Reiss then moves his attention to France, to consider the effect of the revolution on the lives of the mad, finding that Pinel's "Freeing the insane", the subject of one of most enduring images of the moral treatment era, in fact ushered in new coercive practices to fill the void left by the rejection of the lettres de cachet. This chapter also includes an analysis of Poe's short story The System of Doctor Tarr and Professor Fether. At one level a typically gothic Poe story, Reiss shows how Poe captured both the contradictions of class and madness, and the infusion of madness with the cultural dread of blackness. This chapter brings together historical and literary analysis to explore deep seated anxieties about otherness, unmasked by a political lacuna that resulted from the revolution. The final chapter covers gender, and here Reiss turns a critical eye to the gendered nature of insanity in the 19th century. There are contradictions here, too, as Reiss explores Elizabeth Packard's appeal to patriarchal institutions to at least do what they purport to do: protect the vulnerable. As others including Elaine Showalter have done, Reiss shows that 19th century asylums, for all their emphasis on stereotyped gender roles, were not unproblematic bastions of male privilege,. The effect of male stereotypes is explored through Melville's story Bartleby the Scrivener whose passive, feminized "I would prefer not to" led to his incarceration and demise.

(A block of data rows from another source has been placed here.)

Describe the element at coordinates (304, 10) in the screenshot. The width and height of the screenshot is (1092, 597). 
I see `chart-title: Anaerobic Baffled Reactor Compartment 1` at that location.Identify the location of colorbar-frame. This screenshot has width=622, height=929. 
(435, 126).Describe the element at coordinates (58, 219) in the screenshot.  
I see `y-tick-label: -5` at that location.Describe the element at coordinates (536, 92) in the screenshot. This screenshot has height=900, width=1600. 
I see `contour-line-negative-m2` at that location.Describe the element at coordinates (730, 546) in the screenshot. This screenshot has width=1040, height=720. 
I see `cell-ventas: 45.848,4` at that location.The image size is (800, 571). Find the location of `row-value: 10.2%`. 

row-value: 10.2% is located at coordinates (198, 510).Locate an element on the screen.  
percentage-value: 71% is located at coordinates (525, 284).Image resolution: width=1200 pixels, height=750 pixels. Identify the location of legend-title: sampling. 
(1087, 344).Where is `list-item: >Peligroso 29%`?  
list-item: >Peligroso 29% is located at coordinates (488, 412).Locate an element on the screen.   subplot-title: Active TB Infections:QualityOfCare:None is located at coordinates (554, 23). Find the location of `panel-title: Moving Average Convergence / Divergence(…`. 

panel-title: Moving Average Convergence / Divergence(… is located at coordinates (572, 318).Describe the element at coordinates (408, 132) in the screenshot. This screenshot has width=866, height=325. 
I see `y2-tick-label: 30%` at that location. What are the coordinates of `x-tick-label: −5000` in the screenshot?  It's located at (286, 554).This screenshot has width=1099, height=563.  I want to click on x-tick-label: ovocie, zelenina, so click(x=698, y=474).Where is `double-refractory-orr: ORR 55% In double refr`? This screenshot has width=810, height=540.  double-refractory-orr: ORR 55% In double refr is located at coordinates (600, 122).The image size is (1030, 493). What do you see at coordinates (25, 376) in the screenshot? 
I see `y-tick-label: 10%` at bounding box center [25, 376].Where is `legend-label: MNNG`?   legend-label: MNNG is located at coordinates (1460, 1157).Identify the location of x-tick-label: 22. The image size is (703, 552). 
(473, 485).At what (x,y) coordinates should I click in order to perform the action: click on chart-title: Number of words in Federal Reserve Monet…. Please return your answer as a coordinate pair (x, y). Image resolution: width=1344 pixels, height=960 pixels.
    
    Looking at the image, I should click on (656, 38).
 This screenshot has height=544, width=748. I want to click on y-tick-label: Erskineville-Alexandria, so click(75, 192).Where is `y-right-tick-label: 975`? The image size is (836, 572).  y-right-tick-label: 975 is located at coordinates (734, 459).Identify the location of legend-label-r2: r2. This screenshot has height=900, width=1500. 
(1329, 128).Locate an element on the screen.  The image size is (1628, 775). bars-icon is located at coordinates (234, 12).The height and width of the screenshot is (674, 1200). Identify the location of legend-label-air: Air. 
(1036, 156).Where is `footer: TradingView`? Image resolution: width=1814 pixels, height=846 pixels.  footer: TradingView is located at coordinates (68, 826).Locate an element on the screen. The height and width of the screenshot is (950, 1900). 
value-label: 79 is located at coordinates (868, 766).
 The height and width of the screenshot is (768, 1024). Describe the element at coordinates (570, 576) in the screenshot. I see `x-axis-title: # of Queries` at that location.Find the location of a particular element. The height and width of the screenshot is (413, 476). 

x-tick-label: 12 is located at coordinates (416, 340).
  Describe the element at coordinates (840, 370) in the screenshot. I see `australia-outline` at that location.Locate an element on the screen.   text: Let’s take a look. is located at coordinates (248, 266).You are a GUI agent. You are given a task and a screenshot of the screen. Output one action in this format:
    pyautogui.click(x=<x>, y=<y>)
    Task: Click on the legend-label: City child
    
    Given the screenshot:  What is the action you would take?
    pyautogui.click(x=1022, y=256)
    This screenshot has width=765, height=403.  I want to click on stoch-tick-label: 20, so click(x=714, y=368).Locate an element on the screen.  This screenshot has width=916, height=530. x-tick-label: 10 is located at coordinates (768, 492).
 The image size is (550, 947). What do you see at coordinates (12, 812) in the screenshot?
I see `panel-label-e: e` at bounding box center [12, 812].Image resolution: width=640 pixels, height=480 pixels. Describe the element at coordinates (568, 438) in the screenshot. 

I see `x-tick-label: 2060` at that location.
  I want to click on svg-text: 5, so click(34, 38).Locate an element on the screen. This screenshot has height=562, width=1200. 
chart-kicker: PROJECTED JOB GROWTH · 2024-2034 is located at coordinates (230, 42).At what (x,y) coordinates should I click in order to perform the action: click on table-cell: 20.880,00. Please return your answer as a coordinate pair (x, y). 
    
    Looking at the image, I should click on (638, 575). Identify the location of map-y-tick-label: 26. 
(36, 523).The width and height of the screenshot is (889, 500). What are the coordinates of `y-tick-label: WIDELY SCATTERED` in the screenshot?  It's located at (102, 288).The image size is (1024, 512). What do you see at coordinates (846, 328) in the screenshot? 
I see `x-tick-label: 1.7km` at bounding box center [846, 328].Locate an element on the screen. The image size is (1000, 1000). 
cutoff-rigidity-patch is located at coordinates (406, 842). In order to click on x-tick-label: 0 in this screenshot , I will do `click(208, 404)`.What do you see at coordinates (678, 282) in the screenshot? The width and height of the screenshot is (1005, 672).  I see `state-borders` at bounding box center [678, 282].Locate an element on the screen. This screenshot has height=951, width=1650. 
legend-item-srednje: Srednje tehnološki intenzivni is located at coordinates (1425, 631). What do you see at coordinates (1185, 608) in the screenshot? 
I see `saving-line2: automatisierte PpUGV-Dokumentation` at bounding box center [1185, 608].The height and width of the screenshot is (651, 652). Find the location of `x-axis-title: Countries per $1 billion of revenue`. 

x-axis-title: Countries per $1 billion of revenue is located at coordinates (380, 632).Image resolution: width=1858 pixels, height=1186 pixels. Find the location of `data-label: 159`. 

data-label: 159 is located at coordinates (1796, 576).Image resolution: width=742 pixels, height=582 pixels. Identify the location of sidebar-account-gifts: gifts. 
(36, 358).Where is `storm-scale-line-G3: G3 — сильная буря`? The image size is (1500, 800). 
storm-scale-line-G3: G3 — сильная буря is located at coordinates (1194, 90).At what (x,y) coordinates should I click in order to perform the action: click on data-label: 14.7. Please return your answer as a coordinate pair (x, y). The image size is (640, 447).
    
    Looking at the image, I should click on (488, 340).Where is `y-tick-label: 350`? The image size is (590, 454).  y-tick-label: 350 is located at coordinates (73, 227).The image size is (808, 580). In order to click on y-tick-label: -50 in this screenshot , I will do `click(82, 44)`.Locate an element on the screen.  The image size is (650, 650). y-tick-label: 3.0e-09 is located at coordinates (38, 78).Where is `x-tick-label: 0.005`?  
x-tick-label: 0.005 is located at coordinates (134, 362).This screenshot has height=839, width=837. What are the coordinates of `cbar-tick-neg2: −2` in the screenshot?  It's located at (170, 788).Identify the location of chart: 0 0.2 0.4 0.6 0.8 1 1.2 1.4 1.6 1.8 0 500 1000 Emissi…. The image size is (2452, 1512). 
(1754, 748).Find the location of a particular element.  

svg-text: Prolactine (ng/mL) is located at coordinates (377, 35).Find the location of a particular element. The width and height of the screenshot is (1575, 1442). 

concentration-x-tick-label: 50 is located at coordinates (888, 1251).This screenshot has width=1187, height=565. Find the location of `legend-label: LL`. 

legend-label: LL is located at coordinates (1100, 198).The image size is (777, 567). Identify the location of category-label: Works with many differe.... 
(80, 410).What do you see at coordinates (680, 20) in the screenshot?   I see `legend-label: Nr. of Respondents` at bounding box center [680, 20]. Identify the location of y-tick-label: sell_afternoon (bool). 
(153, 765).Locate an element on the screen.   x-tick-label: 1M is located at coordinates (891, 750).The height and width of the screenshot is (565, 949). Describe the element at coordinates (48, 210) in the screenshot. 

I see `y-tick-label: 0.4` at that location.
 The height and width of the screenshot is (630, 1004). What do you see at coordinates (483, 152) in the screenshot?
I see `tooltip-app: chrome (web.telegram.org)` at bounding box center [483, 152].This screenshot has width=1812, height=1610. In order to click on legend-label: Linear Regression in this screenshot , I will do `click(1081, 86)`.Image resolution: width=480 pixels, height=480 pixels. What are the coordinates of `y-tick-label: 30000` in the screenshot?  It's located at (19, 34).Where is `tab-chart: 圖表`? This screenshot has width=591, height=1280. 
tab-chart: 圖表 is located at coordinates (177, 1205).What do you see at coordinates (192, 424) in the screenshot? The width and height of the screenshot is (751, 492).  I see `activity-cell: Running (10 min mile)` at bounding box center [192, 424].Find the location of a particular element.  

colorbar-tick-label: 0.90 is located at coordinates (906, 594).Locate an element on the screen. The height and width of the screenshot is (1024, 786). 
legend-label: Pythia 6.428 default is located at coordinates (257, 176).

In the epilogue Reiss considers the contemporary cultural position of madness and the social position of those who we now call the "mentally ill". Historians of psychiatry and social historians will find this book of considerable interest. In a sense it might be thought of as an extension of Rothman's The Discovery of the Asylum. Rothman put the American asylum into historical perspective, showing it was a response to what was seen as a "social problem" but not the necessary and inevitable response it is sometimes considered to be. Reiss takes this further by showing how the asylum interacted with other cultural institutions of the time, and how utopian ideals, because they arise at a time of need, can lead to unjustified optimism, especially when championed by respected authorities. As Reiss states in relation to minstrel shows at Utica, the asylum arose in "a hopeful, even utopian, moment in the treatment of the insane; when it was believed that providing a sanative physical environment and a restorative cultural one would actually cure insanity an return the dispossessed to contact with society". For those whose work involves the contemporary management of madness, Theaters of Madness offers a corrective to professional hubris, and a lesson in the limits of orchestrated social change. Reiss shows that to understand madness we need much more than the conceptual tools of psychiatry and, for that matter, of its more reactionary opponents.